Step 4: Get a signed certificate!

Now that you have setup your server and generated all the needed files, run this script on your server with the permissions needed to write to the above folder and read your private account key and CSR.

# Run the script on your server
python acme_tiny.py --account-key ./account.key --csr ./domain.csr --acme-dir /var/www/challenges/ > ./signed_chain.crt

Step 5: Install the certificate

The signed https certificate chain that is output by this script can be used along with your private key to run an https server. You need to include them in the https settings in your web server's configuration. Here's an example on how to configure an nginx server:

server {
    listen 443 ssl;
    server_name yoursite.com www.yoursite.com;

    ssl_certificate /path/to/signed_chain.crt;
    ssl_certificate_key /path/to/domain.key;
    ssl_session_timeout 5m;
    ssl_protocols TLSv1.2;
    ssl_ciphers ECDHE-RSA-AES256-GCM-SHA384:ECDHE-RSA-AES128-GCM-SHA256:DHE-RSA-AES256-GCM-SHA384;
    ssl_session_cache shared:SSL:50m;
    ssl_dhparam /path/to/server.dhparam;
    ssl_prefer_server_ciphers on;

    ...the rest of your config
}

server {
    listen 80;
    server_name yoursite.com www.yoursite.com;

    location /.well-known/acme-challenge/ {
        alias /var/www/challenges/;
        try_files $uri =404;
    }

    ...the rest of your config
}

Step 6: Setup an auto-renew cronjob

Congrats! Your website is now using https! Unfortunately, Let's Encrypt certificates only last for 90 days, so you need to renew them often. No worries! It's automated! Just make a bash script and add it to your crontab (see below for example script).

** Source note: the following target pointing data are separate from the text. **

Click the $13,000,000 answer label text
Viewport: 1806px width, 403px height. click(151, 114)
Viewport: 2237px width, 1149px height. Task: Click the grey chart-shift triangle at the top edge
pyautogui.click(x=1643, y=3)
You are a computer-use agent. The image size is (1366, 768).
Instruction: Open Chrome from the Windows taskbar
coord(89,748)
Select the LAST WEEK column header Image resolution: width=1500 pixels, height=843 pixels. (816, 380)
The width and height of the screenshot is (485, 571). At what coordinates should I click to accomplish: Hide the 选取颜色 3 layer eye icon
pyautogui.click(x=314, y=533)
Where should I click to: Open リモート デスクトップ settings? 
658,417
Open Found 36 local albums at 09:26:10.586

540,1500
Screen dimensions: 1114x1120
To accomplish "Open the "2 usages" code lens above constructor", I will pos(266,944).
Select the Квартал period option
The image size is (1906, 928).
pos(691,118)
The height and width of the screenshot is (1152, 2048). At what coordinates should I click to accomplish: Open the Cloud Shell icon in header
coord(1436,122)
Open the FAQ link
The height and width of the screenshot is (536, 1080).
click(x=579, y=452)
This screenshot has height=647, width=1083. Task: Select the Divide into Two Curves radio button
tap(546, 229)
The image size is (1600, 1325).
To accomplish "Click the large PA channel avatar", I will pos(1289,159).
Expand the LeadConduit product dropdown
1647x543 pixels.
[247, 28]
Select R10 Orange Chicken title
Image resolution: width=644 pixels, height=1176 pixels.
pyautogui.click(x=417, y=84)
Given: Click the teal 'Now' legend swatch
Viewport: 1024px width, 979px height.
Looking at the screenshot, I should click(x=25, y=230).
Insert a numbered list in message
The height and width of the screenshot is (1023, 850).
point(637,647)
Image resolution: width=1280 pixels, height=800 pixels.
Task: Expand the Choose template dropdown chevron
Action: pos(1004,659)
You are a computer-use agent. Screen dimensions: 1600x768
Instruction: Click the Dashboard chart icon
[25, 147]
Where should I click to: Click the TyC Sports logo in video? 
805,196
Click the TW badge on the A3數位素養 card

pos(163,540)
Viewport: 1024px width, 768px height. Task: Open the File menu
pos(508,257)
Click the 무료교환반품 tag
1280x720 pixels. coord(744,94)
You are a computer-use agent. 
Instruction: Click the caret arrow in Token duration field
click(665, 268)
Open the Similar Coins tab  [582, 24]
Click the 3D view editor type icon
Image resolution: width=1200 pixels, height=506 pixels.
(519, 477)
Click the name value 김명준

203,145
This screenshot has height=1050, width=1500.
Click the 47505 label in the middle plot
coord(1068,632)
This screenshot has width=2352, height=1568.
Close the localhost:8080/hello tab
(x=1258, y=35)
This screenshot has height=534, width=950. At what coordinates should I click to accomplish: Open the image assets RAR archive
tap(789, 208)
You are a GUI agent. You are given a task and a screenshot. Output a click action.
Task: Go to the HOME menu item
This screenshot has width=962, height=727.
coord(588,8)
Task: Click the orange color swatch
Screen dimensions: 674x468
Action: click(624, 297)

Example of a renew_cert.sh:

#!/usr/bin/sh
python /path/to/acme_tiny.py --account-key /path/to/account.key --csr /path/to/domain.csr --acme-dir /var/www/challenges/ > /path/to/signed_chain.crt.tmp || exit
mv /path/to/signed_chain.crt.tmp /path/to/signed_chain.crt
service nginx reload

# Example line in your crontab (runs once per month)
0 0 1 * * /path/to/renew_cert.sh 2>> /var/log/acme_tiny.log

NOTE: Since Let's Encrypt's ACME v2 release (acme-tiny 4.0.0+), the intermediate certificate is included in the issued certificate download, so you no longer have to independently download the intermediate certificate and concatenate it to your signed certificate. If you have an shell script or Makefile using acme-tiny <4.0 (e.g. before 2018-03-17) with acme-tiny 4.0.0+, then you may be adding the intermediate certificate to your signed_chain.crt twice (which causes issues with at least GnuTLS 3.7.0 besides making the certificate slightly larger than it needs to be). To fix, simply remove the bash code where you're downloading the intermediate and adding it to the acme-tiny certificate output.

Permissions

The biggest problem you'll likely come across while setting up and running this script is permissions. You want to limit access to your account private key and challenge web folder as much as possible. I'd recommend creating a user specifically for handling this script, the account private key, and the challenge folder. Then add the ability for that user to write to your installed certificate file (e.g. /path/to/signed_chain.crt) and reload your webserver. That way, the cron script will do its thing, overwrite your old certificate, and reload your webserver without having permission to do anything else.

BE SURE TO:

  • Backup your account private key (e.g. account.key)
  • Don't allow this script to be able to read your domain private key!
  • Don't allow this script to be run as root!

Staging Environment

Let's Encrypt recommends testing new configurations against their staging servers, so when testing out your new setup, you can use --directory-url https://acme-staging-v02.api.letsencrypt.org/directory to issue fake test certificates instead of real ones from Let's Encrypt's production servers. See https://letsencrypt.org/docs/staging-environment/ for more details.

Feedback/Contributing

This project has a very, very limited scope and codebase. I'm happy to receive bug reports and pull requests, but please don't add any new features. This script must stay under 200 lines of code to ensure it can be easily audited by anyone who wants to run it.

If you want to add features for your own setup to make things easier for you, please do! It's open source, so feel free to fork it and modify as necessary.